The Richness of Olive Oil
When I think of olive oil, a picture suitable for a postcard comes to mind: rows of olive groves, pasta figgoli, Pavarotti singing, and Grandma Garone rubbing olive oil on the heads of my father, Vincenzo, and his brother, Francisco. Their hair would take on the Italian look: dark and sheen, slicked back, reminiscent of John Travolta in Saturday Night Fever. Grandpa Garone owned acres of olive groves in a small village outside of Naples in Southern Italy. Each day, his workers collected the olives and made batches of fresh olive oil. When my grandparents came to America in 1925, they smuggled in as much olive oil as they could carry—12 gallons worth—for fear they would find nothing like it here.
Pungent, thick, and drab to emerald green in color, olive oil comes from the fleshy pulp of the fruit of an evergreen tree grown exclusively in temperate climates: Spain, Southern Italy, Greece, and, more recently, California. In 1775, the first California olive trees were planted around the state at the various Spanish missions. Today, California’s olive oil industry constitutes less than 0.5 percent of world production because only 3 percent of the 110,000 tons grown in California is used to make olive oil. The rest is canned and consumed as olives; preserving the olives costs less and is more time efficient than pressing for oil. California has four major varieties of olive: Manzanillo, Mission, Sevillano, and Ascalano. The Mission, named for the Spanish missionaries who introduced it, is most commonly used to make oil because of its high oil content and its “low pit to flesh ratio.” More than 300 other varieties of olives are grown in California. Sounding like female characters in a Fellini film, the Nevadillo, Picholine, Rubra, Pendulina, and Chemali are five grown especially for their high oil content.

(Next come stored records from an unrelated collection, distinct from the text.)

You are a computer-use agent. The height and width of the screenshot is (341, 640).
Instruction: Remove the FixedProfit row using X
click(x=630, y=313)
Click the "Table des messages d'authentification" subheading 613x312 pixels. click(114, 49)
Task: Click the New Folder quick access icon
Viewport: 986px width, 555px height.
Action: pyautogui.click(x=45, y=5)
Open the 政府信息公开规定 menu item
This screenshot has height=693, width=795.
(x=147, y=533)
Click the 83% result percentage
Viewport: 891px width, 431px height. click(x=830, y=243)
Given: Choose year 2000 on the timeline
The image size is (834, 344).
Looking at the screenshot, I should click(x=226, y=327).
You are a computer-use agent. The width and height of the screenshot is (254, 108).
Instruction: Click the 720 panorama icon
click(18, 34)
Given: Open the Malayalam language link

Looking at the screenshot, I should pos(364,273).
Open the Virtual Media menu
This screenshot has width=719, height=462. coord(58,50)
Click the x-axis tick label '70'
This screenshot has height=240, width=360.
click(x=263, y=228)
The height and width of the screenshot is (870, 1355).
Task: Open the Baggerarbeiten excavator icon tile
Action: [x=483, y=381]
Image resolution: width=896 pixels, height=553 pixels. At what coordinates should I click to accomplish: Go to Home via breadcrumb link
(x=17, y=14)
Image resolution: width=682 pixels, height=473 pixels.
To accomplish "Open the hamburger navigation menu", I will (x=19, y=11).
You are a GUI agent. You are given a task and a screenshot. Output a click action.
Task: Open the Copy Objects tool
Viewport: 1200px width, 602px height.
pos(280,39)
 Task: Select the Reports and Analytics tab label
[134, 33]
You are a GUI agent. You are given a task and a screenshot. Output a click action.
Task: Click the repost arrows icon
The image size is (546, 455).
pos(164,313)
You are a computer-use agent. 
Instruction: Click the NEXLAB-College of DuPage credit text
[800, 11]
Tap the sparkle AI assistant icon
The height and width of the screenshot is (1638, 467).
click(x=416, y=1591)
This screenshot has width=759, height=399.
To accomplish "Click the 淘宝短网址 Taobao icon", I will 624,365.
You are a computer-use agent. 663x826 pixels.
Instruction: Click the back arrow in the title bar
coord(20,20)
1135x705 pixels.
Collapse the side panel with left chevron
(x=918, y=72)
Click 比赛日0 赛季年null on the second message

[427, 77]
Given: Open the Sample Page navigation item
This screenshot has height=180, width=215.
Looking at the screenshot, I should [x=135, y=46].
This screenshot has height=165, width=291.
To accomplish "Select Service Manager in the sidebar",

Today, olive oil is classified by its degree of acidity: extra virgin, superfine virgin, virgin, and pure. What is “extra virgin”? Any of the oils labeled virgin refer to oil which has been cold pressed. Oil of this type is made by shaking the tree, placing the fallen olives into a net, and wrapping it around a cement cylinder. The first oil to fall is “first pressed” and almost always extra virgin. To ensure the best quality, look specifically for the words “first pressing” on the bottle; this guarantees the oil was cold pressed and made exclusively from the initial pressing. This oil is in its most concentrated and potent form. Extra virgin olive oil must have an acid content of less than 1 percent; extra superfine virgin, between 1 and 2 percent; extra extra superfine virgin, between 2—3 percent; and virgin, no more than 4 percent. Olive oil labelled pure is really not pure at all. Made from the leftovers, it is extracted from the paste remaining in the press after the virgin oil has been removed. Sometimes it is blended with the virgin oils for better taste.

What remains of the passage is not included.